··· EXERCISE TEXT ···
If you ask a teacher about her job, she'll tell you that she's underpaid, overworked, under appreciated, that her job is the most challenging and important one in the world (second only to being a mother), and by the way, have you seen how much professional athletes make?
But if you were to ask the American Federation of Teachers about the job, they'd tell you that teachers freaking suck at it. That's why the AFT, along with the national teachers' union, and the Department of Education are pushing for a "bar exam" for teachers. [NPR]
One of the root causes of teachers graduating unqualified to teach is that education programs operate with largely open admissions policies. According to NPR's Claudio Sanchez:
There are huge differences in how we attract and select people to become teachers and lawyers and doctors. Law schools and medical schools have really tough admissions standards; education schools don't.
···
EXERCISES:
• 1. In the text on teacher qualifications, list the three words the teacher uses to describe herself in the opening sentence.
• 2. Write a continuation of the text on teacher qualifications that starts after its last sentence.
The material that comes next has nothing to do with the text on teacher qualifications.
··· DATASET RECORDS ···
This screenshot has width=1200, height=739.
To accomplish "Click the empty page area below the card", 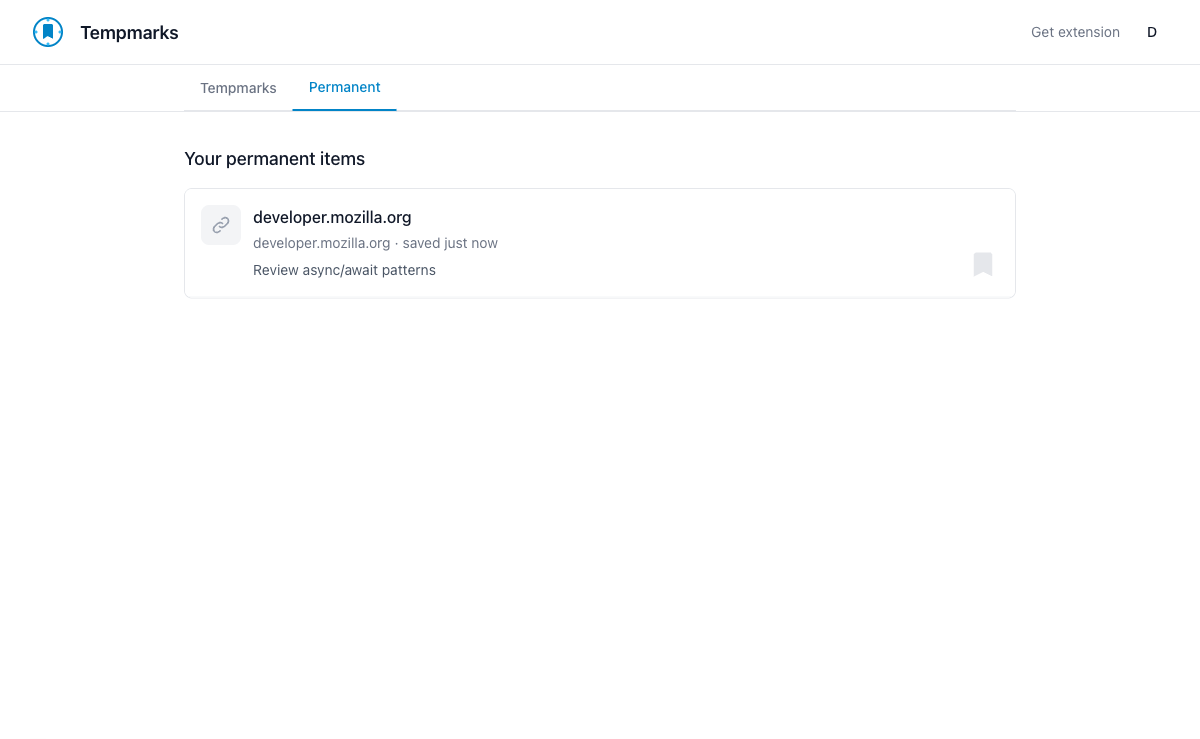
···
··· DATASET RECORDS ···
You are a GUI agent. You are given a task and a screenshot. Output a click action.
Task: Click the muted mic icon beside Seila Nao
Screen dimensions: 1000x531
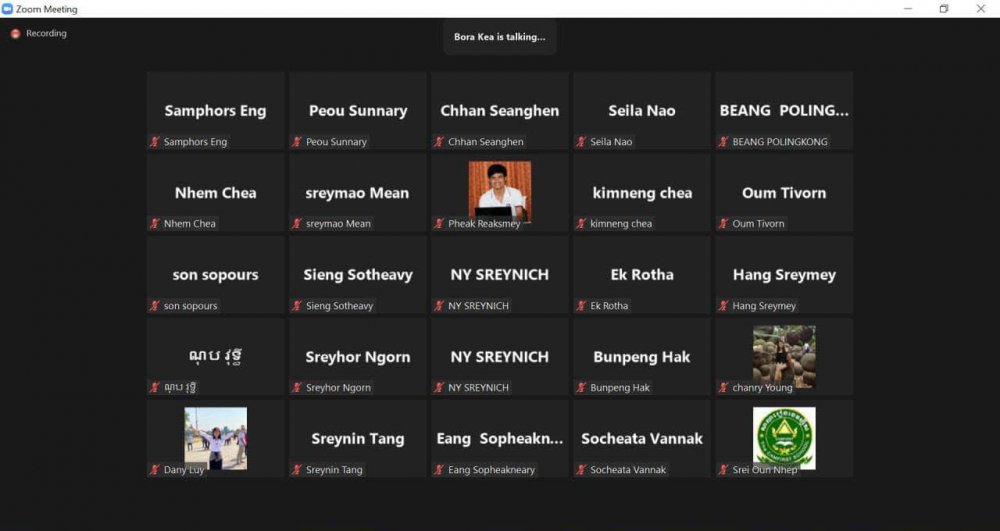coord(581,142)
···
RESULTS FOR EACH TASK:
• 1. underpaid, overworked, under appreciated

• 2.
To anyone who's gone to law school, that might seem shocking, as law students tend to think it's just medical schools that have real admissions standards. The joke goes that when you take the MCAT it's to see if you get into medical school, and when you take the LSAT it's to see which law school you get in to. But, lawyers are perhaps living in a bit of an intellectually elite bubble. The lowest LSAT 25th percentile at an ABA accredited school is 143, at Southern University. That's low, but it's still the 20th percentile. Only 13 schools have LSAT 25s below 149, the 40th percentile. And when you consider that a lot of substandard students self-select out of the law school dream and never take the LSAT, that further pushes up admissions standards.
At Harvard's Education Masters program, the average GRE verbal score was only at the 83rd percentile. A law school with similar standards would at best place in the mid-40s, but most likely be second tier. You can get in to a top education grad program with a 3.0 UGPA. That low and applying to law school? You'll either need to be an LSAT/GPA splitter, or else learn to lie about what law school you're attending.
The teacher's "bar exam" wouldn't actually look like the bar exam at all. It's just a term used because the lady leading the effort used to be a lawyer. Rather than a general knowledge exam, it would be a single subject test to become qualified to teach in that particular area.
We expect to see teachers and local unions lining up behind the idea, primarily because it will cut off the flow of cheaper, younger teachers into the market, and help boost the reputation of the profession. Though, if current teachers are expected to also pass the exam, we can expect that the whole thing will be scrapped and decried as an effort to demean and terrorize the hardest working people in the country, and you're probably union-busting to boot.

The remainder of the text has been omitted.